Her insan bir olur mu?

Diyarbakırlıyla, Yozgatlı bir olur mu hiç?”

SENDEN DE, SENİN GİBİ SOLCULARDAN DA NEFRET EDİYORUM!…

“Doğayı seviyorsunuz; temiz bir doğa, sağlıklı bir çevre diyorsunuz...

Doğayı talan eden HES'lere, rant için yapılan köprülere hayır… diyorsunuz.

Atatürk Orman Çiftliğinde, ODTÜ'de ağaç kıyımına, ‘hayır’ diyor;

Ankara nefes alsın; Dünya nefes alsın, çocuklarımız nefes alsın… diyorsunuz…

Maden, mermer ve taş çıkarılan ormanlık alanlarda ağaç katliamı yapıldığını söylüyorsunuz. Elbette yapılacak. Ağaç katliamı yapmadan maden, mermer çıkarmak mümkün mü?

İki lafınızın biri Kaz Dağları oluyor. Babanızın yeri mi Kaz Dağları!

Bunlar bir yana, benim çekirdek çitlememe, kabuklarını yere atmama bile karışıyorsunuz.

Size ne, size mi kaldı ya!

Ne olurmuş yere çöp atmışsam ya da atarsam; ya da yere tükürürsem… Uçar ya da toprağa karışır gider…

Size ne, sana ne!”

SENDEN DE, SENİN GİBİ SOLCULARDAN DA NEFRET EDİYORUM!…

“Hırsızlığa, vurguna, soyguna, yolsuzluğa, rüşvete, talana cephe alıyor; halkın vergilerini halka hizmet olarak döndürmeyip, cebe indirenlere lanet okuyorsunuz…

Size ne kardeşim, size ne!

İnsanlarımızın tümünü, hatta ve hatta komşu devletlerin insanlarını bile seviyorsunuz…

Siz nasıl insanlarsınız ya!

Tanımadığınız, hiç görmediğiniz insanları nasıl seversiniz?”

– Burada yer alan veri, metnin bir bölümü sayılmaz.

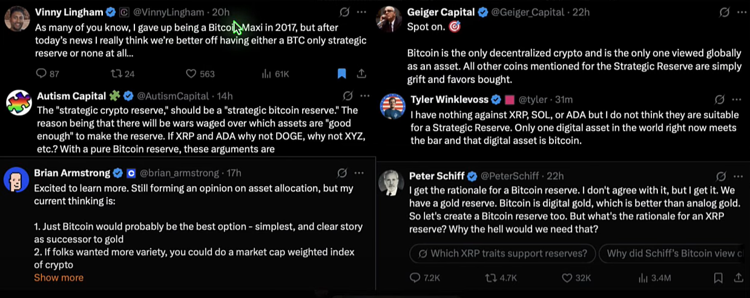Share Vinny Lingham's tweet

coord(361,74)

SENDEN DE, SENİN GİBİ SOLCULARDAN DA NEFRET EDİYORUM!…

“Savaşlara da, her türlü sömürüye de ‘hayır’ diyorsunuz.

Savaşları varsıllar çıkarır, yoksullar ölür. Savaş, zengin terörüdür diyorsunuz.

Bütün halklar kardeştir, diyorsunuz.

Nah kardeştir! Ben kardeşlerimle, kardeş olamıyorum. Ne kardeşliği? Ne kardeşliğinden söz ediyorsunuz siz!”

SENDEN DE, SENİN GİBİ SOLCULARDAN DA NEFRET EDİYORUM!…

“Biz dine değil, din sömürüsüne karşıyız, diyorsunuz.

Nerede bir ezilen, nerede bir sömürülen, nerede bir mazlum, nerede bir ötekileştirilen varsa onun yanında oluyorsunuz.

Sen ben farkı bilmiyor, gelin bir olalım, gelin insanca bir düzen kuralım… diyorsunuz.

Bir de tutturmuşunuz, ‘Tam Bağımsız Türkiye’ diye…

Kolaydı öyle bağımsız kalmak, öyle bir düzen kurmak!

Hayal dünyasında yüzüyorsunuz, hayal…”

SENDEN DE, SENİN GİBİ SOLCULARDAN DA NEFRET EDİYORUM!…

DÜŞÜN ARTIK YAKAMIZDAN!

* * *

Mehmet Kardeşime yanıtımdır.

Ben bu yazıyı (ya da benzerini) bir tarihte, bir yerlerde okudum Mehmet.

Yazanı bilinmeyen, anlamlı ironik bir yazı, anlamlı bir ileti bu.

Yine de hoşuma gitti, köşemde yer verdim.

Keşke sözünü ettiğin konularda, sözünü ettiğin kararlılıkta mücadele verebilsem de; nefretin karşılık bulsa.

Seni seviyorum Mehmet, sen yine de benden nefret etmeye devam et.